_Exercise passage_

Todd found me again near the display case of old boots. "We're building a museum component," he explained. "Visitors will be able to scan artifacts and hear oral histories." I asked if any of the oral histories came from the actual old-timers who still live within ten miles of here. The ones who used to stop by after their shift at the Motorola plant or the county tax office. Todd blinked twice and said they were "exploring partnerships with the university's folklore department."
Of course they are.
The worst part isn't even the prices, although watching someone pay $14 for a domestic beer that used to cost whatever was in their pocket does trigger a specific kind of Austin rage. The worst part is the performance. Everyone here knows they're participating in "Austin weird" the way people know they're in a theme park. The boots are too clean. The hats sit at careful angles. The conversations are about whether this counts as "real" or if they should have gone to the other place with the better Instagram ratings.
I stepped outside for air. The South Lamar traffic still hissed by, but the old tire shop across the street is now a juice bar called something like "Pressed & Distressed." The gravel parking lot has been paved and marked with EV charging stations. A Tesla with California plates sat plugged in next to a spot reserved for "Heritage Vehicles Only." I didn't ask what qualified. Probably anything without a catalytic converter and a story.
My phone buzzed. Some app I'd never downloaded wanted to know if I was enjoying my "Spoke experience" and would I like to unlock the secret playlist. I declined. Then I declined the follow-up text, the push notification, and the email that arrived thirty seconds later asking me to rate my "cultural immersion" on a scale of one to five.
The real cultural immersion happened in 1983 when the power went out during a thunderstorm and the band kept playing by lantern light while people slow-danced like the world wasn't ending. Nobody filmed it. Nobody posted about it. You just heard about it later from someone who was there, usually while sharing a pitcher at a table that wobbled if you leaned on it wrong.

_Given data_
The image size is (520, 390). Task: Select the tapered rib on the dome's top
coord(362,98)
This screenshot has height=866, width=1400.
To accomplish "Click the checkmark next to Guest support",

_Activity list_
**a)** Answer these questions about the Austin passage:
(i) What did Todd say visitors will be able to do with the museum component?
(ii) What has the old tire shop across the street become?
(iii) In what year did the power go out during a thunderstorm while the band kept playing?
**b)** Render this sentence from the Austin passage in Spanish: "The gravel parking lot has been paved and marked with EV charging stations."
**c)** Write the next paragraph of the Austin passage, picking up after its final sentence.

_Answers to this exercise_
**a)**
(i) Scan artifacts and hear oral histories.
(ii) A juice bar.
(iii) 1983.

**b)** El estacionamiento de grava ha sido pavimentado y señalizado con estaciones de carga para vehículos eléctricos.

**c)**
Todd was waving at me from the doorway, holding what looked like a branded bandana. I pretended I didn't see him and walked toward my truck. In the bed was a cooler with three actual Shiners at actual refrigerator temperature. I cracked one in the parking lot because the sign said I could, back when signs told you practical things instead of trying to sell you an experience.
The beer tasted exactly like it used to. Cold, cheap, and honest. For a moment the fairy lights and the QR codes and the Chief Nostalgia Officer faded into the background noise of Lamar traffic. Then some kid in $400 reproduction rodeo shirt walked past carrying a cocktail in a plastic boot and the moment popped like a balloon.
They didn't kill the Broken Spoke. They just turned it into a diorama of itself. The building's still here. The sign's still here. But the place where people went to forget about everything else for three hours on a Friday night has been replaced by something that wants you to remember, constantly, that you're having an authentic experience.
I finished the beer, crushed the can, and put it in the cooler. Somewhere in the distance a real band was probably playing in a half-empty room that still smelled like beer and didn't have a Chief Anything. I'll find that place next. It won't have a koozie or a app or a heritage flight of anything. Just music, floorboards that creak in the right key, and the faint hope that not every inch of this town has been optimized yet.
The two-step still works if nobody's watching you do it.